(INSTRUCTIONS FOR THE TASK): Lines with "unit": how many are there in the listing below? Reply with the number only.

*** Begin section ***

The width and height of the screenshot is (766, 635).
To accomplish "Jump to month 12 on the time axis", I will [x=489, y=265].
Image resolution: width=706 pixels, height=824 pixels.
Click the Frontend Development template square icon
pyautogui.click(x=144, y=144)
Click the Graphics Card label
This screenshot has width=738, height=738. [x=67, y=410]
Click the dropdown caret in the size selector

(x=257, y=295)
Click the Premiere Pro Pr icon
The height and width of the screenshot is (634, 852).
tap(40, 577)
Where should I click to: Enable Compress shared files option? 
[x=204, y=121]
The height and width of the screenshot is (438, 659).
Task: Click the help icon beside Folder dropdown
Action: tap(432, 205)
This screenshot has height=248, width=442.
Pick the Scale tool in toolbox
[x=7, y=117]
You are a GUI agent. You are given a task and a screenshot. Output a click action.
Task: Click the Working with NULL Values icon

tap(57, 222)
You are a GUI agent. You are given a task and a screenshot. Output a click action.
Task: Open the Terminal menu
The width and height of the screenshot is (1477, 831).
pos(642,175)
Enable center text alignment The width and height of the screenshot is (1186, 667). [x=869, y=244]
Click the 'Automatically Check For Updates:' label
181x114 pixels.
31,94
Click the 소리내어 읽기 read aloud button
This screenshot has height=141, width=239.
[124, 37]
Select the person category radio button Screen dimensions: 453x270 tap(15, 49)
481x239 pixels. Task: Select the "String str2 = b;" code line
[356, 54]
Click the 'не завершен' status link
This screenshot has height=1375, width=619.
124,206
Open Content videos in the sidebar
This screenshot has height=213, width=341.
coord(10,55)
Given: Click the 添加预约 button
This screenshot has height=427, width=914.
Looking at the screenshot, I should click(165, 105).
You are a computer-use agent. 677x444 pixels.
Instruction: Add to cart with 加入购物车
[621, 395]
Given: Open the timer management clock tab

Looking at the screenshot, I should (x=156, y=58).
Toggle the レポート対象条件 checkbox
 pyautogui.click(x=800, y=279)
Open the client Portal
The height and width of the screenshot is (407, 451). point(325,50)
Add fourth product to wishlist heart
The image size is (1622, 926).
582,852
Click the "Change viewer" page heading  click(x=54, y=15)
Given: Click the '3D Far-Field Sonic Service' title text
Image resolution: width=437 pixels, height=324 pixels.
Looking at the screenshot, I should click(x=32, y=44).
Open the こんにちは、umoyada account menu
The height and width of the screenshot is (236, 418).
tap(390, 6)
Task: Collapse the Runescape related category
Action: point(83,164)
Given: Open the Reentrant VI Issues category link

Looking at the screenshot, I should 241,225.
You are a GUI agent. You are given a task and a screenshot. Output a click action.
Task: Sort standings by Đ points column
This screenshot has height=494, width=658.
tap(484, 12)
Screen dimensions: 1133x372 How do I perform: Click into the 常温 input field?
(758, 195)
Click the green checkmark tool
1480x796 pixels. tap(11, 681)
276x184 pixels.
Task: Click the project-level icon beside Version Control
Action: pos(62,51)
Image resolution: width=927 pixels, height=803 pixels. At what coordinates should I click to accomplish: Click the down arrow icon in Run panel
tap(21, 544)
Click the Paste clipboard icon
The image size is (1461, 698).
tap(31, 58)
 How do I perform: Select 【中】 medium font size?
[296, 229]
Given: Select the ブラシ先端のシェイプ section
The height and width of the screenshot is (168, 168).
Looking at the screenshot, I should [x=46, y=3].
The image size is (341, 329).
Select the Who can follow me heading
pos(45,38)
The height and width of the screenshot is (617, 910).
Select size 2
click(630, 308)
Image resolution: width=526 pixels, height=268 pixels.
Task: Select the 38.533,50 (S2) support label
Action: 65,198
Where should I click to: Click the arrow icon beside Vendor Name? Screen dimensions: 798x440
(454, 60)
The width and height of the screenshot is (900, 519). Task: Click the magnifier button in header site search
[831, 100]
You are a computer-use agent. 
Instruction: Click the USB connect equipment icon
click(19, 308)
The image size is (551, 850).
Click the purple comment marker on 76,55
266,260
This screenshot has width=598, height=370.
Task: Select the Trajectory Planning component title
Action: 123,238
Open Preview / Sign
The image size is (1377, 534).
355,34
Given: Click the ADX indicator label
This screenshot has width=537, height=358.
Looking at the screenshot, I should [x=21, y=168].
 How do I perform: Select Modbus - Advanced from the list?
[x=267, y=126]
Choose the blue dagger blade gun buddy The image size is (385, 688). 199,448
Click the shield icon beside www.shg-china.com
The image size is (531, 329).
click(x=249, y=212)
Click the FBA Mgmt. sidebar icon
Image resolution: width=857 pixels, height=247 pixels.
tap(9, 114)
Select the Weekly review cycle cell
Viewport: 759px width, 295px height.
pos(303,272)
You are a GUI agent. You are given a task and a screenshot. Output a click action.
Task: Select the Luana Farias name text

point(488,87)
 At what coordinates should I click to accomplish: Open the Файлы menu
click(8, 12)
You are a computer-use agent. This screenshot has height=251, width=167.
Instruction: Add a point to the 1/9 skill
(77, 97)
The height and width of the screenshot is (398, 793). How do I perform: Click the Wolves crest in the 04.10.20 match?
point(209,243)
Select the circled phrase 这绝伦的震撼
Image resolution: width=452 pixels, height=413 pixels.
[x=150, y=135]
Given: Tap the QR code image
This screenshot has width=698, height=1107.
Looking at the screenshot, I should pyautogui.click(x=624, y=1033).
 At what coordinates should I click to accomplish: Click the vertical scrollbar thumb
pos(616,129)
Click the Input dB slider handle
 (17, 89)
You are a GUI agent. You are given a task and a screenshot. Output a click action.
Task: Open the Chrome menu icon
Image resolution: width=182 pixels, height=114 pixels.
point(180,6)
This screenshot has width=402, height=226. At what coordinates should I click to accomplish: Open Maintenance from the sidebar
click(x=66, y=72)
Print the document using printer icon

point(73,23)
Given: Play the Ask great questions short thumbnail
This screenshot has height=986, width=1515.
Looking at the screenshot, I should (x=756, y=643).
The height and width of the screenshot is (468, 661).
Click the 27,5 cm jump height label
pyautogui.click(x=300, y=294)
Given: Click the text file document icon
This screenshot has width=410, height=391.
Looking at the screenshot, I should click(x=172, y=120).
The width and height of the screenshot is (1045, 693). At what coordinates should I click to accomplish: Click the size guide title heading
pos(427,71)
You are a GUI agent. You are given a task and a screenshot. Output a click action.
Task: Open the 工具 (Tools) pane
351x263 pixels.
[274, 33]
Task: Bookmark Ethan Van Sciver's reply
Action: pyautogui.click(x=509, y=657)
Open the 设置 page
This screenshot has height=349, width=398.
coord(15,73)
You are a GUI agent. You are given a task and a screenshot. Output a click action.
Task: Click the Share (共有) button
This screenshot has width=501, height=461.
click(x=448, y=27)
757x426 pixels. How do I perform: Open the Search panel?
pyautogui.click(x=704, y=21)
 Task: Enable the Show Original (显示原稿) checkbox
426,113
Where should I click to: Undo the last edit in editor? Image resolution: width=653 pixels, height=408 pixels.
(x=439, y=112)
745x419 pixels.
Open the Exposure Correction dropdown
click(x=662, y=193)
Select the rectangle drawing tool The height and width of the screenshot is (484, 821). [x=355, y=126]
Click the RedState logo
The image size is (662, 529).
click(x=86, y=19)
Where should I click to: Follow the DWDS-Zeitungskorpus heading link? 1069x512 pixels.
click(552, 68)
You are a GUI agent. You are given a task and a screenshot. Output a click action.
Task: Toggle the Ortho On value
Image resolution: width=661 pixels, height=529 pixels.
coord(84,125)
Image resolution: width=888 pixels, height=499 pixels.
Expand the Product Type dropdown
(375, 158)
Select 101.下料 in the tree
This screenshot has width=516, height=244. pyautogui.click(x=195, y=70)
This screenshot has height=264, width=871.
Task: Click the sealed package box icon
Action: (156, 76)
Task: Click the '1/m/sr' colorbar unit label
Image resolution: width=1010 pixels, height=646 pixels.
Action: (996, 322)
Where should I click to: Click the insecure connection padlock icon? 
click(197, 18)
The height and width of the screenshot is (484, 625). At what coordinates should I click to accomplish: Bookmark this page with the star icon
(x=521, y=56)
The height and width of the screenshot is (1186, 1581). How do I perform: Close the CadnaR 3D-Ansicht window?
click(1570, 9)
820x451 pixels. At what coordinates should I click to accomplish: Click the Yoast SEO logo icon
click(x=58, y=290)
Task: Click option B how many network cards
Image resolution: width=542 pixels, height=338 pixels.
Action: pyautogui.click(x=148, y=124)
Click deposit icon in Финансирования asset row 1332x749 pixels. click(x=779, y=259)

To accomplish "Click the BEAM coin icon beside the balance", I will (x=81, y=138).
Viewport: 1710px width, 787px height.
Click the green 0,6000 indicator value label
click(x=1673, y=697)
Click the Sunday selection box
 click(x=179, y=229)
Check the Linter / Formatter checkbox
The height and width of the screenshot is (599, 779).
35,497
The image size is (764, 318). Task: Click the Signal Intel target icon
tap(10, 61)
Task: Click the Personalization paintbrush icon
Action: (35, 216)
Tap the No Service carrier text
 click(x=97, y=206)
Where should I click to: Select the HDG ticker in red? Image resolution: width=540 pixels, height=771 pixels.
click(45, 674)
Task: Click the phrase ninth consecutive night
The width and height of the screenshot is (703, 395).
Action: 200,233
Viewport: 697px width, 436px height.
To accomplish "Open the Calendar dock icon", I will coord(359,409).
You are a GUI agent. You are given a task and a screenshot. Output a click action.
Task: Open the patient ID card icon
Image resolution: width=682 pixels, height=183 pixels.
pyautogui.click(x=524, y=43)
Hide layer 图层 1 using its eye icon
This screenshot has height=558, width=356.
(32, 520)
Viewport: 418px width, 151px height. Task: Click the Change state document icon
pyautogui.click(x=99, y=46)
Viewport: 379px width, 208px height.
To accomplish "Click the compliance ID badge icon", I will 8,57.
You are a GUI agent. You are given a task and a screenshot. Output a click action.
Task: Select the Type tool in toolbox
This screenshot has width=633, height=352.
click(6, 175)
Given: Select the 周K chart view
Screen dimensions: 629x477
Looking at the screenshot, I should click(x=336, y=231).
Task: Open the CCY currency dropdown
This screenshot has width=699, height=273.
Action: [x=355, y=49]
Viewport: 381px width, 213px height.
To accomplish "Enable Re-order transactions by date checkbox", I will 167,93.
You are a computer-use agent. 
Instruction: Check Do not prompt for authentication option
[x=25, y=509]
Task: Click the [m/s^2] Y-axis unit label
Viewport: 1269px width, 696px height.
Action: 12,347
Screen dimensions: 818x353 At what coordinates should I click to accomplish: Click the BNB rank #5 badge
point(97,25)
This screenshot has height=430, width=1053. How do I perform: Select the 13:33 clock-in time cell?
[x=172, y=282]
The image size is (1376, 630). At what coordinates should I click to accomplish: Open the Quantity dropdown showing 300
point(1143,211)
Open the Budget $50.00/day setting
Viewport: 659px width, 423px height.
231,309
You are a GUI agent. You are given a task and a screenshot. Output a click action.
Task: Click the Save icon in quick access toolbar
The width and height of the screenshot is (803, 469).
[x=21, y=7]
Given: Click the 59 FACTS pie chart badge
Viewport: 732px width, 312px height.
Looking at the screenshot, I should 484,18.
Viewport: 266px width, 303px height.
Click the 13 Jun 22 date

*** End section ***

(RESPONSE): 2